In Windows PowerShell, the default character encoding when reading from / writing to[1] files is "ANSI", i.e., the legacy 8-bit code page implied by the active system locale.
(By contrast, PowerShell Core defaults to UTF-8.)
For instance, the code page associated with the system locale on an US-English system is 1252
, i.e., Windows-1252, where code point 0x93
is the non-ASCII “
quotation mark.
Howere, once a text file's content has been read into memory, in memory a string's characters are represented as UTF-16LE code units, i.e., as .NET [string]
instances.
As a Unicode character, “
has code point U+201c
, expressed as 0x201c
in UTF-16LE.
Therefore - because in memory all strings are UTF-16LE code units - what you need to replace is [char] 0x201c
:
$q1 = [char] 0x201c # “
Get-ChildItem *.csv -Recurse | ForEach-Object {
(Get-Content $_.FullName) -replace $q1, '""' | Set-Content $_.FullName
}
Note that Set-Content
too uses the default character encoding, so the rewritten files will use "ANSI" encoding too - use the -Encoding
parameter to change the output encoding, if desired.
Also note the (...)
around the Get-Content
call, which ensures that the input file i read into memory in full up front, which enables writing back to the same file in the same pipeline.
While this approach is convenient, note that it bears a slight risk of data loss if writing back to the input file is interrupted before completion.
Converting an "ANSI" code point to a Unicode code point
The following shows how an "ANSI" (8-bit) code point such as 0x93
can be converted to its equivalent UTF-16 code point, 0x201c
:
# Convert an array of "ANSI" code points (1 byte each) to the UTF-16
# string they represent.
# Note: In Windows PowerShell, [Text.Encoding]::Default contains
# the "ANSI" encoding set by the system locale.
$str = [Text.Encoding]::Default.GetString([byte[]] 0x93) # -> '“'
# Get the UTF-16 code points of the characters making up the string.
$codePoints = [int[]] [char[]] $str
# Format the first and only code point as a hex. number.

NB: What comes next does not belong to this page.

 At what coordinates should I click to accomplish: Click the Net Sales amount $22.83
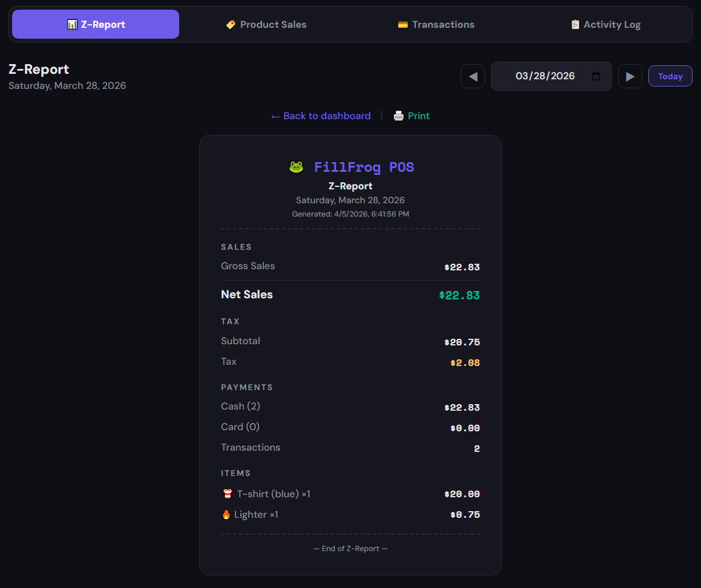(459, 296)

'0x{0:x}' -f $codePoints[0] # -> '0x201c'
[1] Writing files with Set-Content
, that is; using Out-File
/ >
, by contrast, creates UTF-16LE ("Unicode") files. The cmdlets in Windows PowerShell display a bewildering array of differing encodings: see this answer. Fortunately, PowerShell Core now consistently defaults to (BOM-less) UTF-8.